The term "The Information Society" is rapidly gaining currency as one that encapsulates what is essentially different about 21st century society. In particular, the term is identified with the growth of the telecommunications and computer industries and is often one that is used to signify a transformation of the role of information in society.

This section of the course will explore some of the key concepts used in CIS and examine the long-standing debate about the role of technology in society. Previous analyses of the cultural transformation that occurred in the shift from feudal to industrial society argue that technology was pivotal in the restructuring of social relations.
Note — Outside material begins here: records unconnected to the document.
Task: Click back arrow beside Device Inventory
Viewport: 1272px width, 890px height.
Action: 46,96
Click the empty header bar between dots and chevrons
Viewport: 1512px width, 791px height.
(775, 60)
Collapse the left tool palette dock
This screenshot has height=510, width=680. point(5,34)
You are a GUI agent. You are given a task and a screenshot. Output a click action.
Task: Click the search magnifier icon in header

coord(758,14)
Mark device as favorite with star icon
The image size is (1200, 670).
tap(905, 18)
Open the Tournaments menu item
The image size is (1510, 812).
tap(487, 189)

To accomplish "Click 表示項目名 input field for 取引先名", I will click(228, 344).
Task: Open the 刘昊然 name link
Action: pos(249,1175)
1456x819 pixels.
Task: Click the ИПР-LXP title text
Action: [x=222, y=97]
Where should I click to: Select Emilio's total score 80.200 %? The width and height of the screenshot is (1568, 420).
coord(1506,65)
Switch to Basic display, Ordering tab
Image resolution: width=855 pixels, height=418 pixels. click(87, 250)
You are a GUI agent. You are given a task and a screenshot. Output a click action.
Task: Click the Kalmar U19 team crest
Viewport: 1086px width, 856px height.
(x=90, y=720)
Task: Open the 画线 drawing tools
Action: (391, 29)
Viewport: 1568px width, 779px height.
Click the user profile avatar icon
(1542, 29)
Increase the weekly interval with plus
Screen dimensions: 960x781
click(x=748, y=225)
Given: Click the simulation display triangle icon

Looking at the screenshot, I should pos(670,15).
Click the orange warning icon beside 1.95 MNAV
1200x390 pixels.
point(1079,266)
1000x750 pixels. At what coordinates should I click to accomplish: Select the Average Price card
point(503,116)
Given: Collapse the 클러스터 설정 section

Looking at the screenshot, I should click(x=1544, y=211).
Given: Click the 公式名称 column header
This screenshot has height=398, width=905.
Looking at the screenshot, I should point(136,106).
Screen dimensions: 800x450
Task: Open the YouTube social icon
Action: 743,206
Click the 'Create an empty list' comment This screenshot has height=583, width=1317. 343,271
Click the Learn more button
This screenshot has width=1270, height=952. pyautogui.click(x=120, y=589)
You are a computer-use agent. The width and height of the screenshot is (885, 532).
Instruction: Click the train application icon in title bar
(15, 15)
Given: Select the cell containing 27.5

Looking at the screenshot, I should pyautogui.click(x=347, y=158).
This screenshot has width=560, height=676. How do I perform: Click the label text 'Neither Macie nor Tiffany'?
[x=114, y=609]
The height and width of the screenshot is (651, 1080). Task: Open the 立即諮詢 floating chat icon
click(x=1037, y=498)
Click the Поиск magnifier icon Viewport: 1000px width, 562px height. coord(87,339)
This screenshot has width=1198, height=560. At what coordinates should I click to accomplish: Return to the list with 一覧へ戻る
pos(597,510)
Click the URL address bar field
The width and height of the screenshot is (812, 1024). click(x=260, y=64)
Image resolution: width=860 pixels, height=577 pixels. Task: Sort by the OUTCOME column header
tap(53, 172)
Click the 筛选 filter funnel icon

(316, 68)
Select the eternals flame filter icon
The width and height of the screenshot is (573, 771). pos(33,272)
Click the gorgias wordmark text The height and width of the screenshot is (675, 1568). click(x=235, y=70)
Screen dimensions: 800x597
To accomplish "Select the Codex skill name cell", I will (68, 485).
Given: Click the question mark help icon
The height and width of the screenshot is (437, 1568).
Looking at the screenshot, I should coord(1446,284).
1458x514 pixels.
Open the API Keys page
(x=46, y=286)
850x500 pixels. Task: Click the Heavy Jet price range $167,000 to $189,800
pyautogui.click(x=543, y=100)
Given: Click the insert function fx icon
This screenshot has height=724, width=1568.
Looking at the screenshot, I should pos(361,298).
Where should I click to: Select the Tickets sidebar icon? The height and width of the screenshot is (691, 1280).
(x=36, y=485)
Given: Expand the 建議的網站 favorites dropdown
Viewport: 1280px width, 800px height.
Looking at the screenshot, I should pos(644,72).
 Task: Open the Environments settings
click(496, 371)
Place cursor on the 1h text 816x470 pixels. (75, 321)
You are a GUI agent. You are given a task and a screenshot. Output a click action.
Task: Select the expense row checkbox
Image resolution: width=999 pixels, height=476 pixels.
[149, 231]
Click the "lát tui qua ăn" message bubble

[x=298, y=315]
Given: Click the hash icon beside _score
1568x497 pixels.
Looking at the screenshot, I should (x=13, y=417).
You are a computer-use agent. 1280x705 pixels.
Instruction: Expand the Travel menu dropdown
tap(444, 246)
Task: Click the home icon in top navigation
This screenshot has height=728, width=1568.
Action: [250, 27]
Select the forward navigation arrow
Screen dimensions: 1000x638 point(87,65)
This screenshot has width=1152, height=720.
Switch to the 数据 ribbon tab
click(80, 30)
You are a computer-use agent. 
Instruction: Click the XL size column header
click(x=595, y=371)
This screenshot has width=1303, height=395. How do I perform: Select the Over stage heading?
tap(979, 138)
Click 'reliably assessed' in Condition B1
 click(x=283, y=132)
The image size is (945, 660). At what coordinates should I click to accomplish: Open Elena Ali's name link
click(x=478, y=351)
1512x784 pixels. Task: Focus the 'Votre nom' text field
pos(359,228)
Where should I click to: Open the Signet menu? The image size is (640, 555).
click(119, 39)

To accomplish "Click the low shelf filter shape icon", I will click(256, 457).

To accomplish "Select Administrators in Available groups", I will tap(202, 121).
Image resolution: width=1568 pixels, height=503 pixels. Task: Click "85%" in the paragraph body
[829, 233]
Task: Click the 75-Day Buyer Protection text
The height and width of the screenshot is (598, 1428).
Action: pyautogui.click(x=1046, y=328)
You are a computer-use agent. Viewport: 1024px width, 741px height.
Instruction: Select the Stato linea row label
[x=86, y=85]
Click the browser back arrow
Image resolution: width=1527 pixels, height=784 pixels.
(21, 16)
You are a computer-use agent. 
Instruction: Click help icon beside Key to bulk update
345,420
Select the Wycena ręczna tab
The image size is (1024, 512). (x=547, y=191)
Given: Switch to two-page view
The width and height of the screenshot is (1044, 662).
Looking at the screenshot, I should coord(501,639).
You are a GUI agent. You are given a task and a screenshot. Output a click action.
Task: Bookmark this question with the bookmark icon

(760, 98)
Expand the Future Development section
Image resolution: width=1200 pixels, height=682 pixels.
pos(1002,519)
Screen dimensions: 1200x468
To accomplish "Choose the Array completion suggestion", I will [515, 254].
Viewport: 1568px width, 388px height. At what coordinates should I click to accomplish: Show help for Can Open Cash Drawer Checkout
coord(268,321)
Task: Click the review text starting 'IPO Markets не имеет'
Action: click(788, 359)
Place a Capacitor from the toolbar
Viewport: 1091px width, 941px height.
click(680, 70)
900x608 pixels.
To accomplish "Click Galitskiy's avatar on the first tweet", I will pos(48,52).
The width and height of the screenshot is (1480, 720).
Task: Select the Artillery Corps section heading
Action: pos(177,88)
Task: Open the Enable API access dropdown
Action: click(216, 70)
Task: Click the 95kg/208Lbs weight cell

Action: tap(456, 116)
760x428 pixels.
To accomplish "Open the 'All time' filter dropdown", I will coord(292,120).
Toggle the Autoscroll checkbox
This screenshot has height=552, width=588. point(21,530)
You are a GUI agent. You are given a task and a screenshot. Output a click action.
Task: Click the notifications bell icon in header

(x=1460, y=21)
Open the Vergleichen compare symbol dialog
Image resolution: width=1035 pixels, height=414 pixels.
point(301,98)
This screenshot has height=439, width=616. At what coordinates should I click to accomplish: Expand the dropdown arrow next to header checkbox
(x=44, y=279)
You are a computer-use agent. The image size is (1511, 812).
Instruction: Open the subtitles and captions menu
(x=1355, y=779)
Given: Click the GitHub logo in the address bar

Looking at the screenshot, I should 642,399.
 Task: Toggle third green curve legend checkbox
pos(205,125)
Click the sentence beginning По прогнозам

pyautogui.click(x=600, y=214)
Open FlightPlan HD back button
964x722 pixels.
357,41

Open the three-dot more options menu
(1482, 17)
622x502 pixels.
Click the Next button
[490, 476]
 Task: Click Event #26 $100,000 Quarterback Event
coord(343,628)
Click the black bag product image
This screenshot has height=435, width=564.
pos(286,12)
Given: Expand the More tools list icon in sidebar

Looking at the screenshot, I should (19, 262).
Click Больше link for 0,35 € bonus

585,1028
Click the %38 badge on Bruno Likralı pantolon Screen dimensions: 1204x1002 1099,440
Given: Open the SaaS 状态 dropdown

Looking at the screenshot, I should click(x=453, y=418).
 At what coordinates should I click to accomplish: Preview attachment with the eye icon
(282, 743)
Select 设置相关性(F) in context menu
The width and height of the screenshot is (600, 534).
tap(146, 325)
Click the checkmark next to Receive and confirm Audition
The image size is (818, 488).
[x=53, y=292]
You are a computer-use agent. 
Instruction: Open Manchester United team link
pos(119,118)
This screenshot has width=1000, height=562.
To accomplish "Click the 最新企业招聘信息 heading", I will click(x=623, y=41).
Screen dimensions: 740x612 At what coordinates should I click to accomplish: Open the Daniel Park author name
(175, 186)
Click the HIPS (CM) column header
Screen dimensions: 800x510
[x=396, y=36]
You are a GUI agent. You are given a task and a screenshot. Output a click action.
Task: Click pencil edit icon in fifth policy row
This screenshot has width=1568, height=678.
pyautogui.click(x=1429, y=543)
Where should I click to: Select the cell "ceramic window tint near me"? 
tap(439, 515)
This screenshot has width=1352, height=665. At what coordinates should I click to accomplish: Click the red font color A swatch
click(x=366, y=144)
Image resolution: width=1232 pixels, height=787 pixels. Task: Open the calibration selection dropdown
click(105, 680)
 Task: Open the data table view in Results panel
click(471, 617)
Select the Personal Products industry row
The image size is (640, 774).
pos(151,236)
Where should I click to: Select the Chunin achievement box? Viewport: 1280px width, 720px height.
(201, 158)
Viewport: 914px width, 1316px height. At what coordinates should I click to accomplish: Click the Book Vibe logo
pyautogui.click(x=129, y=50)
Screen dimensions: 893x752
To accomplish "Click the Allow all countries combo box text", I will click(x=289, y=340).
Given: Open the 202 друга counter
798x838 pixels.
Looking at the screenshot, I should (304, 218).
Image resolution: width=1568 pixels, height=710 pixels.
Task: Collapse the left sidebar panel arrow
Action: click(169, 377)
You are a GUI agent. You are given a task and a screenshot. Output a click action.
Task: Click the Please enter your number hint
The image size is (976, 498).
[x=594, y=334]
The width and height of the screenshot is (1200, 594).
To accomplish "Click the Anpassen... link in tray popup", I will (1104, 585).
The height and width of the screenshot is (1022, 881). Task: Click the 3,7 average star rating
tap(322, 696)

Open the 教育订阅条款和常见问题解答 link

Were these analyses correct, and if so, do they still hold true?


Students may find some of the notes from a course in Sociology by Richard H. Anderson at the University of Colorado at Denver useful, e.g. the notes on Topic III: Individuals and Groups relate to the first set of topics below while Topic IV: Social Inequality covers some of the 19th century perspectives in the second set of topics. Finally sections of a paper on Democracy and Network Interconnectivity by Chris Kedzie from the RAND Graduate School may be of interest as it provides a link to the second topic in the course: The Information Revolution.

The topics covered in this section of the course not directly examinable. The aim of this section is to give students an insight into the subject material and to begin to develop the concepts that will be built upon later. We begin by discussing the meaning of, and relationship between, some of the basic terms that are used in the rest of the course.

  1. Beliefs
  2. Values
  3. Norms
  4. Culture
  5. Society
  6. The State

This is followed by a brief review of some ideas of what the relationship between 'Society' and 'Technology' is from a historical perspective.

16th Century Thomas Hobbes (1588 - 1679). Social Contract
17th Century John Locke (1632 - 1704). Social Contract
18th Century Jean Jacques Rousseau (1712 - 78). Social Contract
Jeremy Bentham (1748 - 1832). Utilitarianism
19th Century John Stuart Mill (1806 - 1873). Utilitarianism
Karl Marx (1818 - 1883). Industrial Society
Emile Durkheim (1858 - 1917). Industrial Society
Max Weber (1864 - 1920). Industrial Society
20th Century Daniel Bell Post-Industrial Society?

As can be seen from the table above this review covers views that range from 16th century (Hobbes) to the present (Bell) and will, of necessity, be brief and highly selective. The aim of the review is not to give you a detailed and through understanding of material but to make you think about three important points:

  1. What society is and how it comes about.
  2. The relationship between individuals and society.
  3. The role of technology and the economy in shaping society.



The topics covered here are not directly examinable. However it is in your interests to get a basic grasp of the concepts. I suggest that you begin by looking up some of the key terms/people in a good general reference book.


Some Additional Reading (in library)

For those who want to examine the topics in greater detail the following may be of some use:

  1. Chaps, 2, 4,5,6 in Social Contract Theory, Ed. Lessnoff. M.H., Oxford, Blackwell, 1990.
  2. Chaps, V, VI, XII, XIV in Main Currents of Marxism (Vol. 1), Kolakowski. L., Oxford, 1978.
  3. Chaps 2, 3, 4, 6 in Weberian Sociological Theory, Randall. C. Cambridge, 1986.